As part of his response to the coronavirus pandemic, President Buhari approved a grant of N5 billion for the Nigeria Centre for Disease Control (NCDC) in March 2020. Equally, a number of key federal hospitals across the country are being upgraded to effectively manage cancer and other major health challenges. However, back in March 2018, the Nigeria Sovereign Investment Authority (NSIA) invested US$10 million to establish a world-class Cancer Treatment Centre at the Lagos University Teaching Hospital (LUTH), while US$5million each was earmarked for the Aminu Kano University Teaching Hospital and the Federal Medical Centre, Umuahia, to establish modern diagnostic centres.

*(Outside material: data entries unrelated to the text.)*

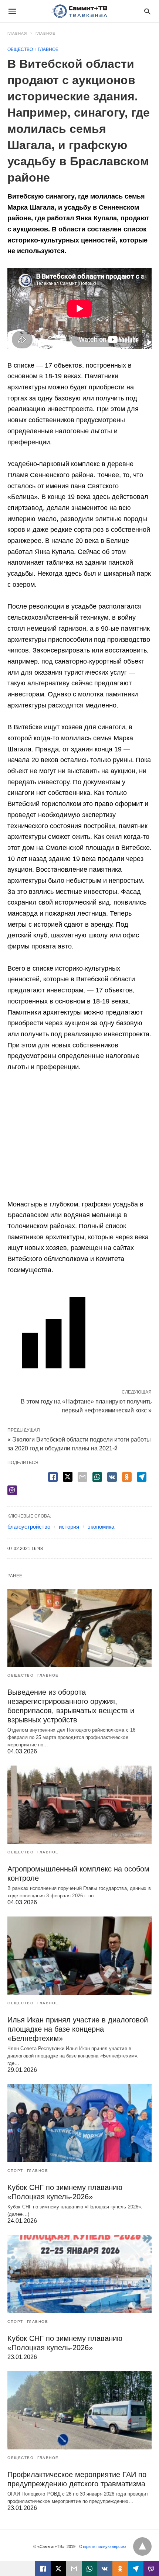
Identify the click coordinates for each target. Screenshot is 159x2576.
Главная (17, 33)
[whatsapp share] (97, 1477)
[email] (74, 2568)
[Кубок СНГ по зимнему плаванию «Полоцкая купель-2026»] (79, 2123)
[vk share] (112, 1477)
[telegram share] (141, 1477)
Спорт (15, 2171)
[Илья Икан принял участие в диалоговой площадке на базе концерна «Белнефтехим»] (79, 1955)
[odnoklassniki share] (127, 1477)
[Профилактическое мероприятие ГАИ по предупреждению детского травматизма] (79, 2410)
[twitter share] (67, 1477)
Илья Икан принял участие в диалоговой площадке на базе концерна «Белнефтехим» (77, 2029)
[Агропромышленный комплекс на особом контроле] (79, 1805)
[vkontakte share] (105, 2568)
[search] (147, 11)
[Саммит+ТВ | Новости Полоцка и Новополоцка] (79, 11)
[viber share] (12, 1490)
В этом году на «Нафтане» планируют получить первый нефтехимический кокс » (86, 1405)
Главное (45, 33)
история (69, 1526)
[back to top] (142, 2546)
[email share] (82, 1477)
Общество (20, 49)
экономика (101, 1526)
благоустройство (28, 1526)
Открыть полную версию (102, 2546)
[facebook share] (53, 1477)
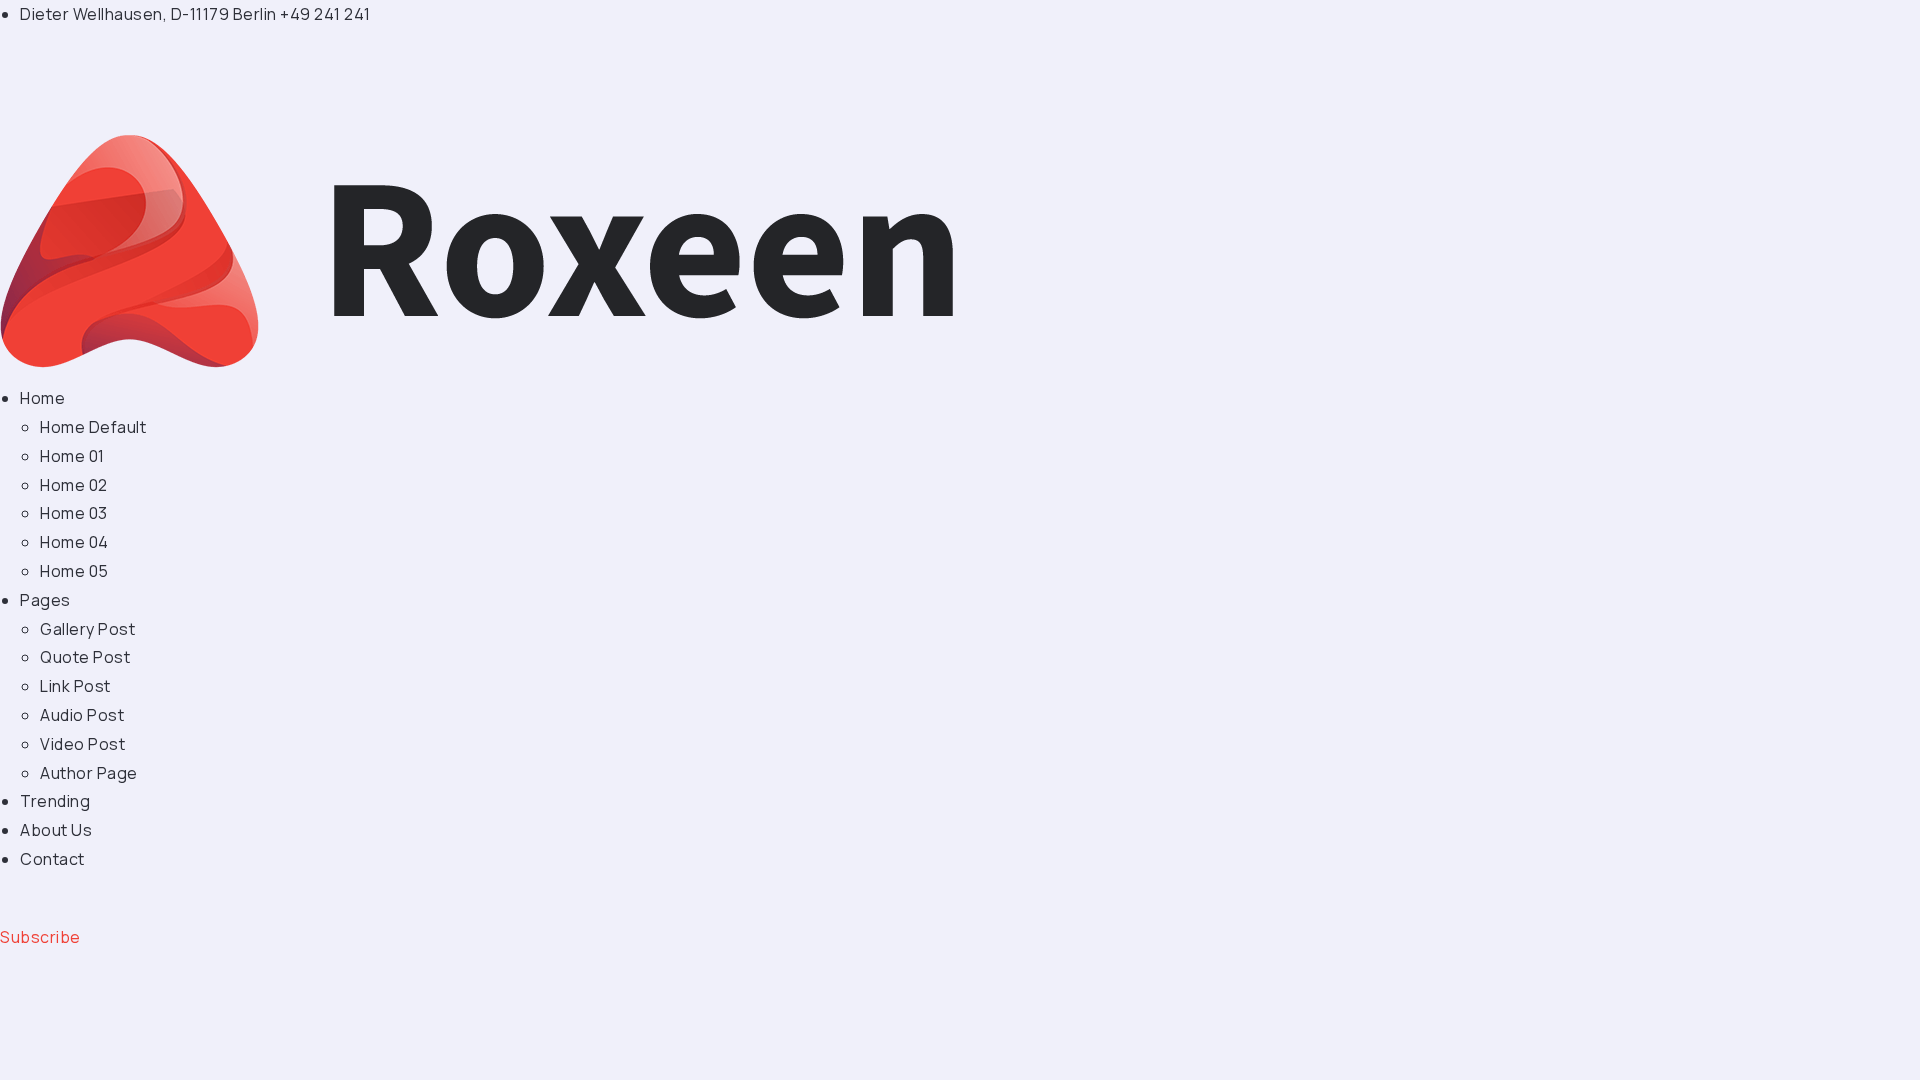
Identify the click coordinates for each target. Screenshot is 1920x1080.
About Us (56, 830)
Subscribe (40, 937)
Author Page (89, 773)
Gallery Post (87, 629)
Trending (55, 801)
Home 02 (74, 485)
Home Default (93, 427)
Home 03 (74, 513)
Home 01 (72, 456)
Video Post (82, 744)
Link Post (75, 686)
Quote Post (85, 657)
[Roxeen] (482, 250)
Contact (52, 859)
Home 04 (74, 542)
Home (42, 398)
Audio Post (82, 715)
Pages (45, 600)
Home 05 (74, 571)
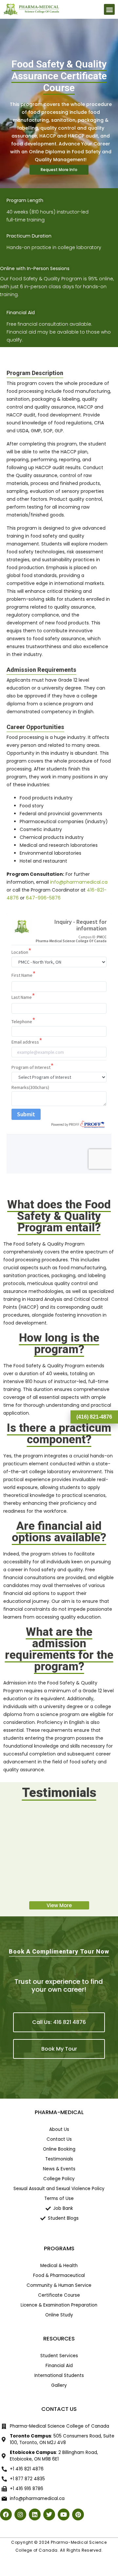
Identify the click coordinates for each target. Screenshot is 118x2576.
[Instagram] (20, 2514)
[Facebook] (6, 2514)
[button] (109, 9)
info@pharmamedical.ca (79, 882)
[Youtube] (63, 2514)
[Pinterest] (78, 2514)
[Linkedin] (35, 2514)
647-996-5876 (43, 898)
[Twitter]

The development efforts spread to the Niger Delta, one of which is the resumption of work on the 337km East-West Road project, originally awarded in 2006. There is also the setting aside of US$170million seed funding for the Ogoni clean-up, in an Escrow Account established for that purpose. The Escrow Agreement Signing Ceremony took place in April 2018. The clean-up commenced in January 2019, with the handover of the first batch of 21 sites to the selected remediation firms, after a procurement process. As of March 2021, 16 of the first 21 sites had been certified cleaned. Also, approvals have been granted for the establishment of private-sector-led Modular Refineries across the nine States of the Niger Delta – the first three refineries have now been completed, while construction is ongoing on others. Also noteworthy is the take-off of the Nigerian Maritime University in Okerenkoko, Delta State.

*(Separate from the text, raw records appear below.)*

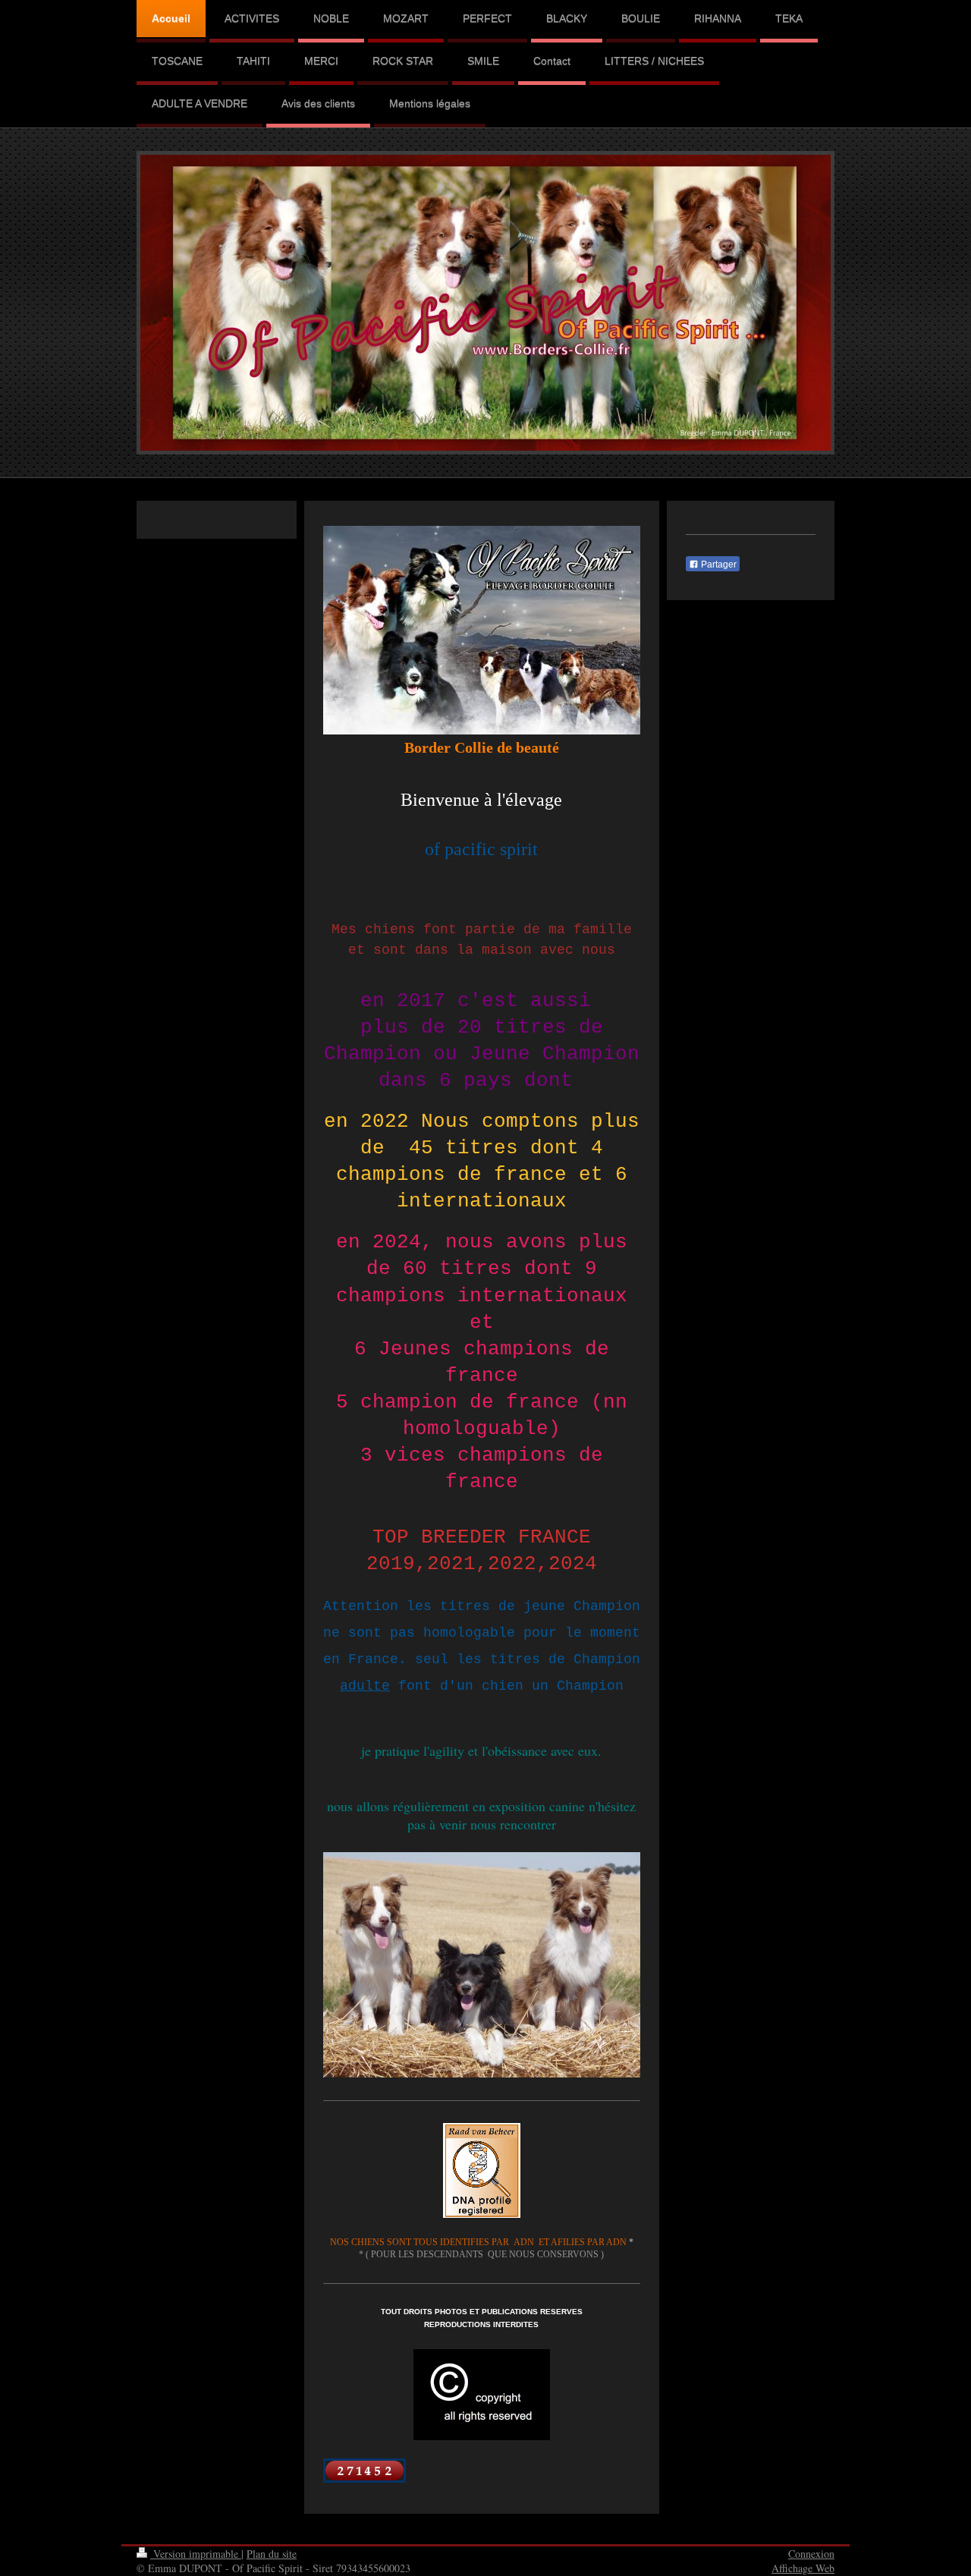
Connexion (811, 2553)
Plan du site (272, 2553)
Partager (718, 564)
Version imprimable (195, 2553)
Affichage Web (802, 2568)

In the area of asset recovery, the Presidential Advisory Committee Against Corruption (PACAC) has helped anti-corruption agencies devise clearer strategies for obtaining forfeiture of assets suspected to have been acquired fraudulently, mainly from state coffers, before prosecuting suspected culprits. Part of this work has involved reviewing existing laws (like the Money Laundering Act, 2004, the EFCC Act, 2004 and the ICPC Act, 2000), to identify and highlight sections directly conferring powers of forfeiture on Nigeria’s anti-corruption agencies. This advocacy has led to a significant increase in the use of Non-Conviction Based Asset Forfeiture Mechanisms by anti-corruption agencies.
In addition, the ICPC’s scrutiny of practices, systems and procedures of MDAs’ personnel cost from 2019 to 2020, yielded N189 billion in recoveries from inflated personnel budgets. In 2019 alone, ICPC said it recovered N32 billion worth of land, buildings and vehicles. The ICPC’s audit of constituency projects covering 2015 to 2018 helped recover N2 billion of diverted funds and assets.

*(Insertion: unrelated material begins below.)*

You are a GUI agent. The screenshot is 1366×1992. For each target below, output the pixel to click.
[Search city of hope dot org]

As part of Criminal Justice Reforms, President Buhari in 2020 granted amnesty to 2,600 prisoners nationwide, representing about 3.5 percent of all inmates, in a bid to decongest Nigeria’s prison population. The beneficiaries were those 60 years and above; those suffering from ill-health that might likely lead to death; convicts serving three years and above and have less than six months to serve; inmates with mental health challenges; and inmates with a pending fine not exceeding N50,000 and with no pending cases. Presidential approval for commencement of the Community Policing Programme nationwide, and release of take-off funding has been announced. The community policing programme has now been enshrined into the Police Act, 2020.
The list goes on, but according to the administration, there is still more in the works in line with keeping the administration’s promise on fighting corruption, improving the economy, and curbing insecurity.